Um documento elaborado pela Associação Brasileira do Agronegócio (Abag) reforça que o setor pretende se posicionar como parte fundamental da solução para a crise climática durante a COP30, que será realizada em novembro, em Belém (Pará). Além de destacar sua vulnerabilidade aos impactos das mudanças climáticas, a Abag ressalta o potencial do agronegócio para mitigar emissões e garantir a segurança alimentar.
Para que o setor contribua efetivamente, o documento ressalta a necessidade de adoção de práticas agrícolas inovadoras e adaptadas à realidade tropical brasileira — como o uso eficiente dos recursos naturais, o cultivo de variedades resistentes a estresses climáticos e o manejo sustentável do solo.

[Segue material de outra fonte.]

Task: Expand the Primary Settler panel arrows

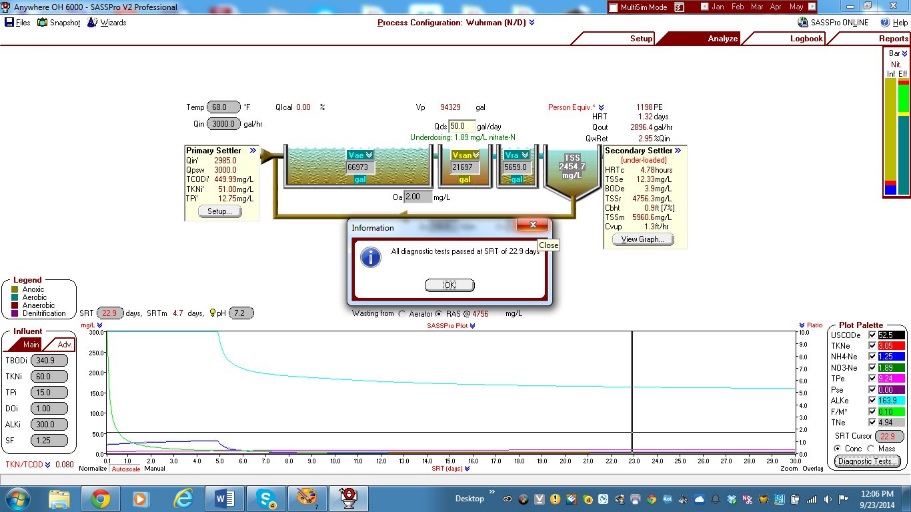Action: click(253, 151)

A Abag também defende a importância de destravar o financiamento para estimular essas práticas por meio de critérios transparentes que incentivem tecnologias sustentáveis.
Outro ponto destacado é a tropicalização do mercado de carbono. Segundo o documento, é essencial adaptar métricas e metodologias às condições brasileiras para garantir a credibilidade internacional dos projetos e demonstrar o potencial do país em gerar créditos climáticos confiáveis, atraindo investimentos globais.
Relatórios do Painel Intergovernamental sobre Mudanças Climáticas (IPCC) continuam a criticar aspectos do modelo agropecuário brasileiro — entre eles, emissões de gases de efeito estufa, avanço da produção em larga escala que impactam a biodiversidade, criação intensiva de animais e desmatamento. O uso intenso da irrigação também causa impactos negativos, como a salinização do solo e prejuízos à biodiversidade e à subsistência de pequenos produtores.